As promised, every third book (ish) will be 'off-theme', as in it won't be part of my Round the World in 80k Pages challenge. That doesn't mean, however, it won't be world literature related. As well as giving myself a chance to read something a bit different, I will be using the 'off-theme' books to complete the Storygraph Reading the World challenge, for which, one needs to read books from the 10 countries they have stipulated. I managed to bag one of the 10 (Sweden) with the tail end of my last challenge. This time it is the turn of Afghanistan. 

Jamil Jan Kochai is an Afghanistani-American writer. He was born to Afghan parents whilst they were exiled in Pakistan, and moved as a very young child to the States. The Haunting of Hajji Hotak and Other Stories is his second book.

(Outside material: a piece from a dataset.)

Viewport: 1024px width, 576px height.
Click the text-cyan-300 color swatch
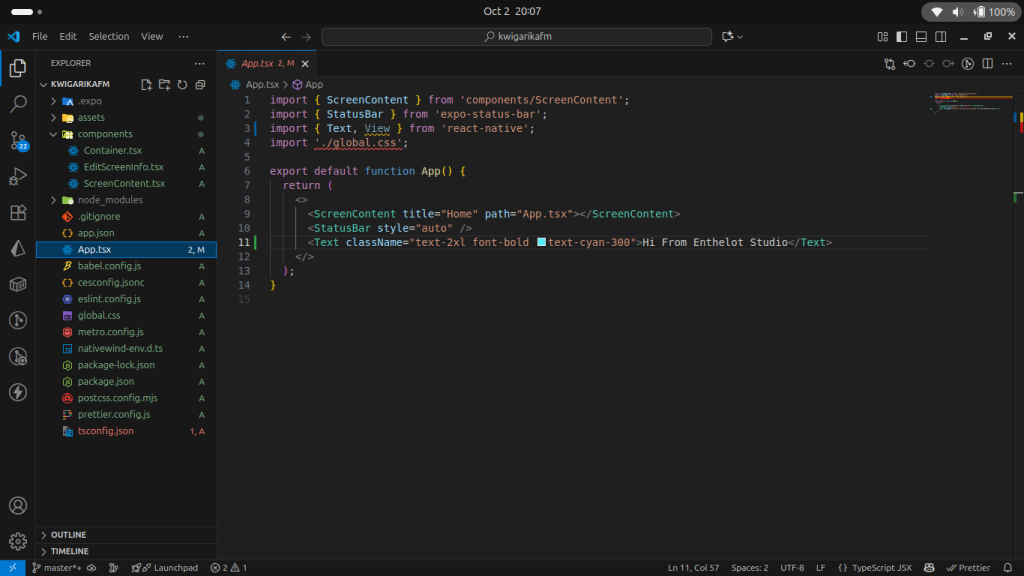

Again we walk the line between short-story collection and fragmentary novel, this time I think we are just on the side of collection. The stories are all linked, both with characters and setting, being split between the USA and Afghanistan. They vary considerably between realism and magical realism, but the tone between them remains consistent. If I am honest, a little too consistent. Kochia is a skilled writer, and there is much to commend the book: it gives a personal take on the kind of story we often only see in newspapers, tragedies which we are only too relieved to see are 'foreign'. Bad things happen in places like Afghanistan, we are used to that, and it dehumanises the tragedy for us. The Haunting of Hajji Hotak brings these events to life.

However, whilst Kochai's writing does what it needs to do, it never really sparkles. The book is fine, better than fine, but it's not very memorable. The stories jog along. But at no point does Kochai's pull them above this level. A couple of the tales have tried to take a different take, most notably the one told in the form of a CV, but nothing is quite enough to take it that extra step. Genre fiction is often accused of being un-innovative, of just taking tried and tested components and fitting them together in a way we have seen a hundred times before. In my opinion The Haunting of Hajjo Hotak does the same thing, but from a literary point of view. It has everything you would expect to see in a literary novel, but it misses the spark of life needed to bring the parts together, to make them something unique.